- _WHAT NEEDS TO BE DONE_
Where the entries below show "The width and", begin there and print that line and all following lines exactly, through the last, omitting pictures.

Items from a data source
****************

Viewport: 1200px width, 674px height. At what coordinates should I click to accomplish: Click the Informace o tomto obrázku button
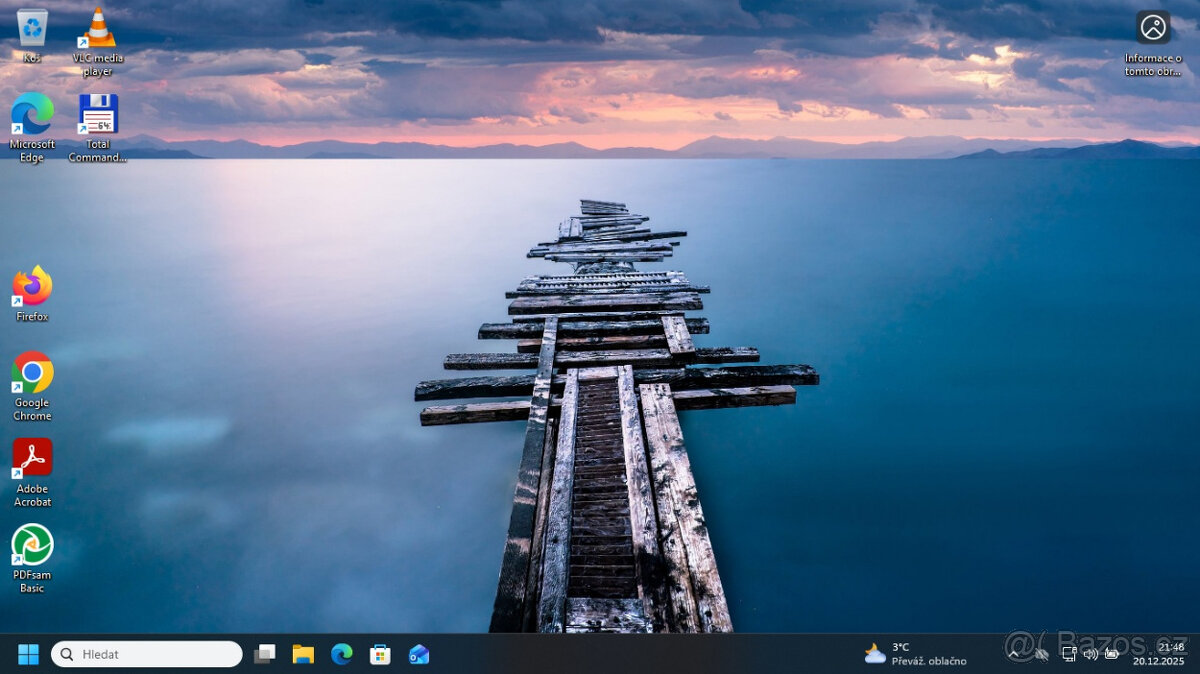click(1152, 27)

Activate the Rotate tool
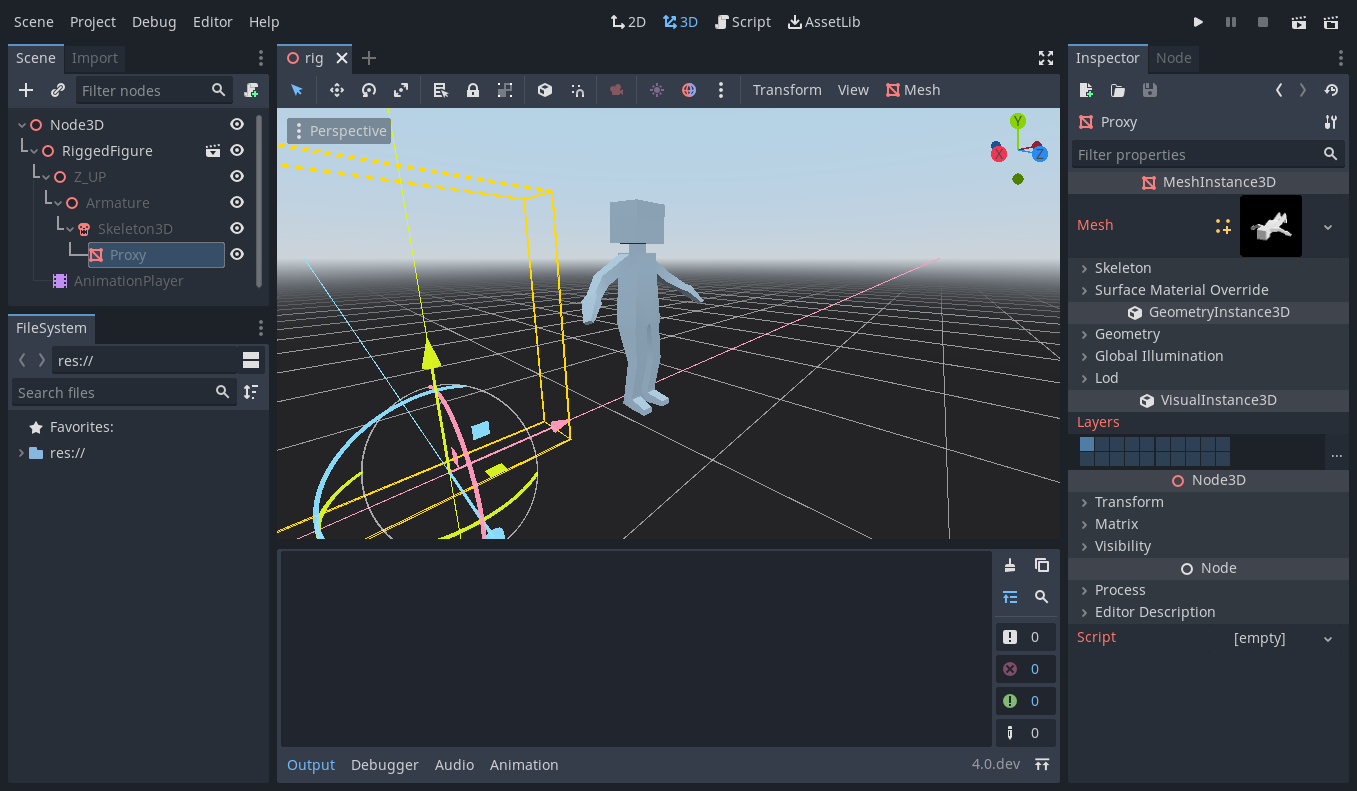368,90
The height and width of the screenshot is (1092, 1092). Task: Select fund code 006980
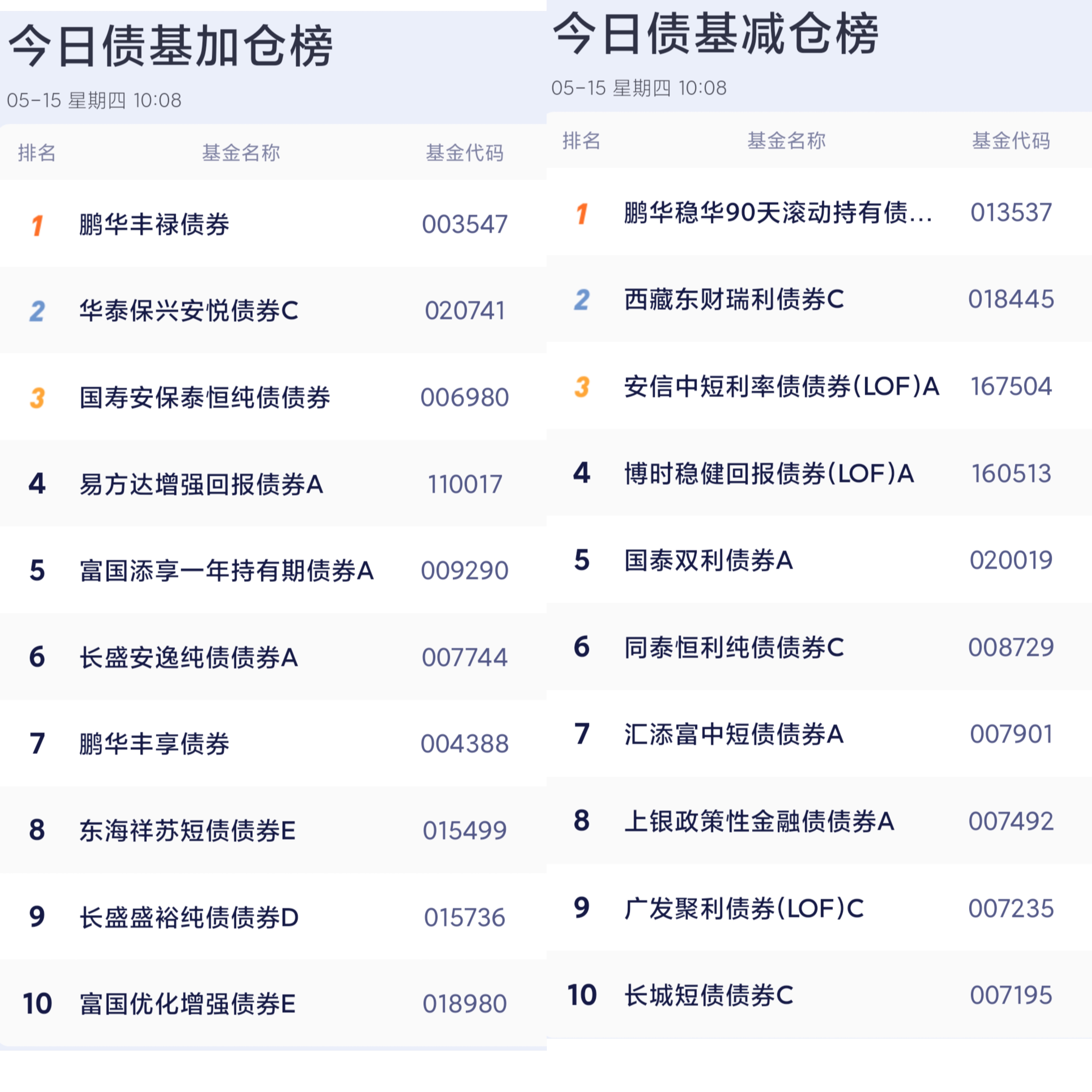[465, 397]
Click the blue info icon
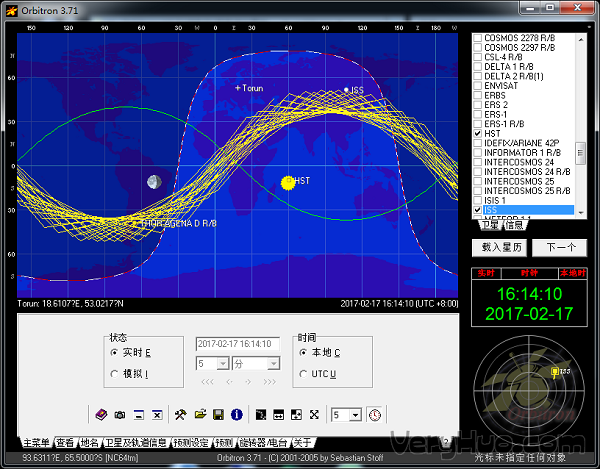Image resolution: width=600 pixels, height=469 pixels. (237, 414)

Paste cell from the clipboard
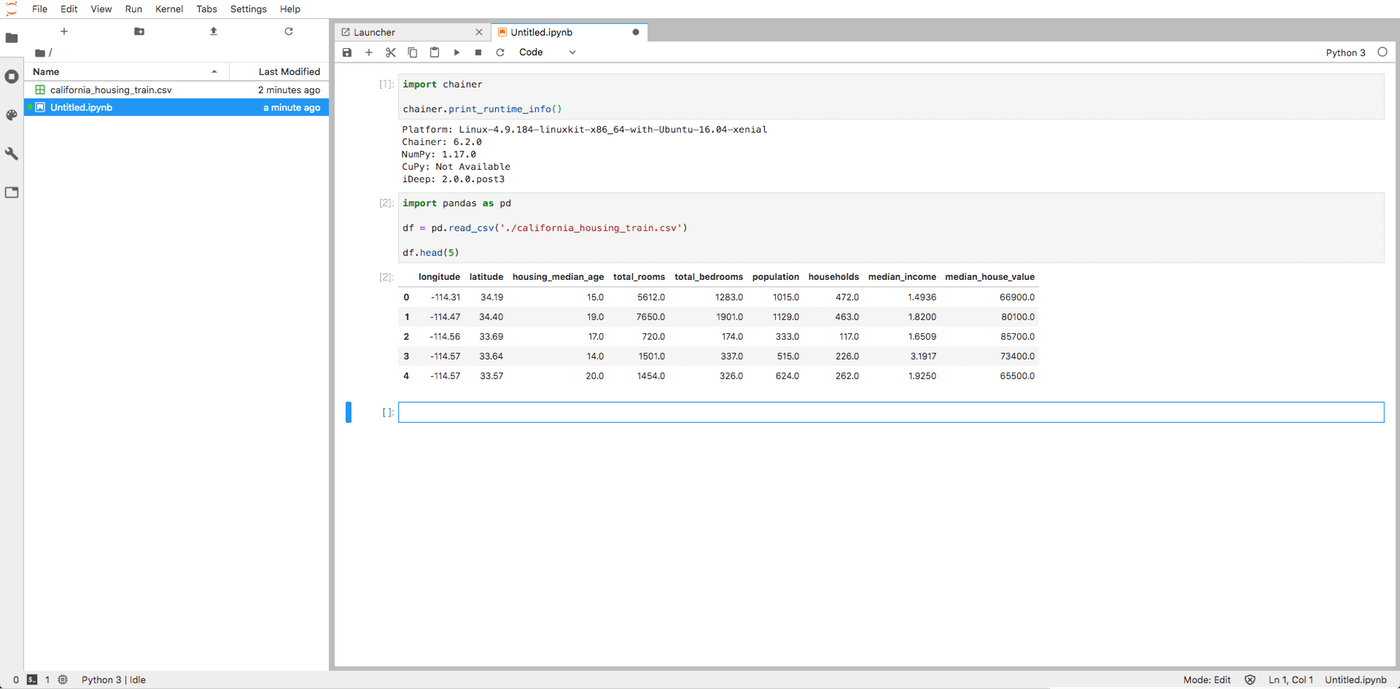tap(434, 52)

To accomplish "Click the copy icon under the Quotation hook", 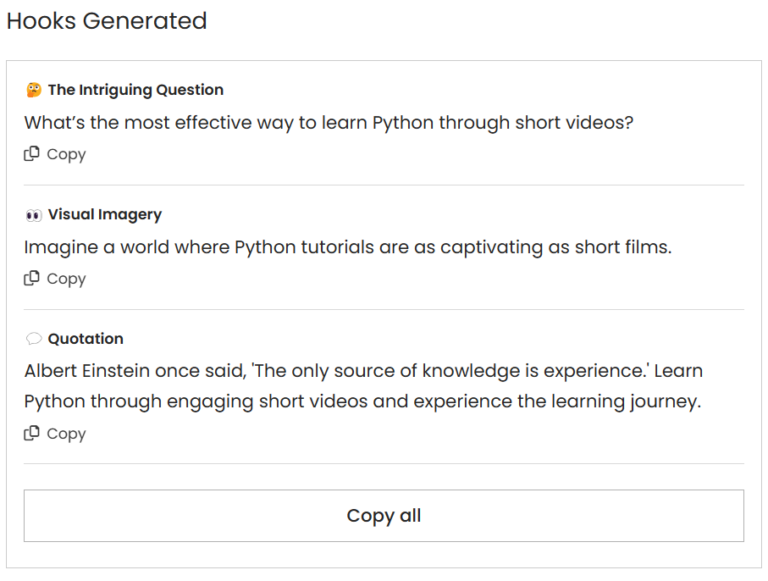I will click(x=32, y=433).
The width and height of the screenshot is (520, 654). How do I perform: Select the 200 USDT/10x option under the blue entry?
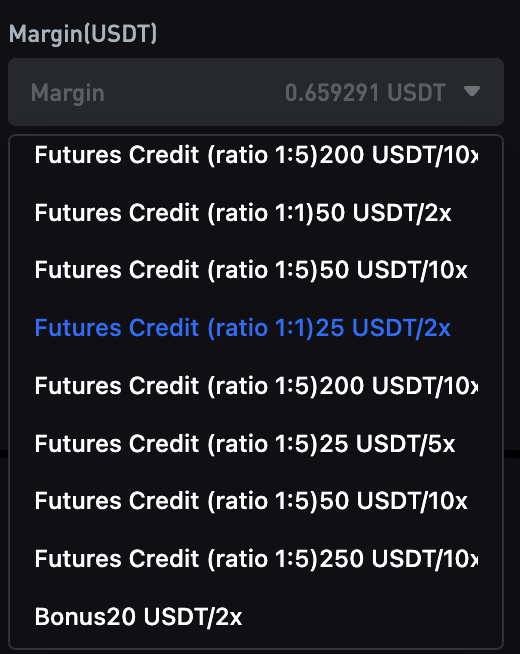[x=256, y=385]
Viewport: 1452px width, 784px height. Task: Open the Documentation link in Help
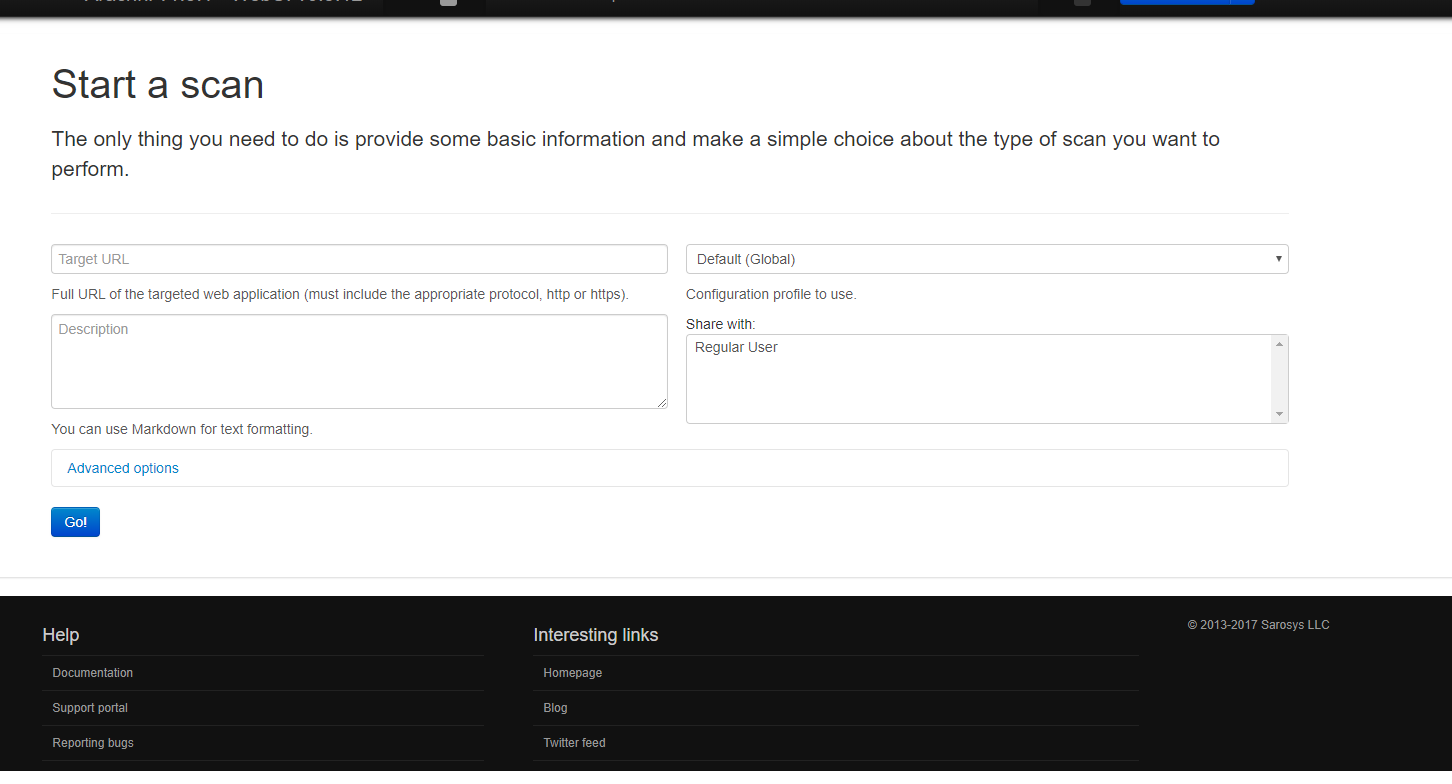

****************

- _YOUR SOLUTION_
The width and height of the screenshot is (520, 654). How do I perform: Select the 200 USDT/10x option under the blue entry?
[x=256, y=385]
Viewport: 1452px width, 784px height. Task: Open the Documentation link in Help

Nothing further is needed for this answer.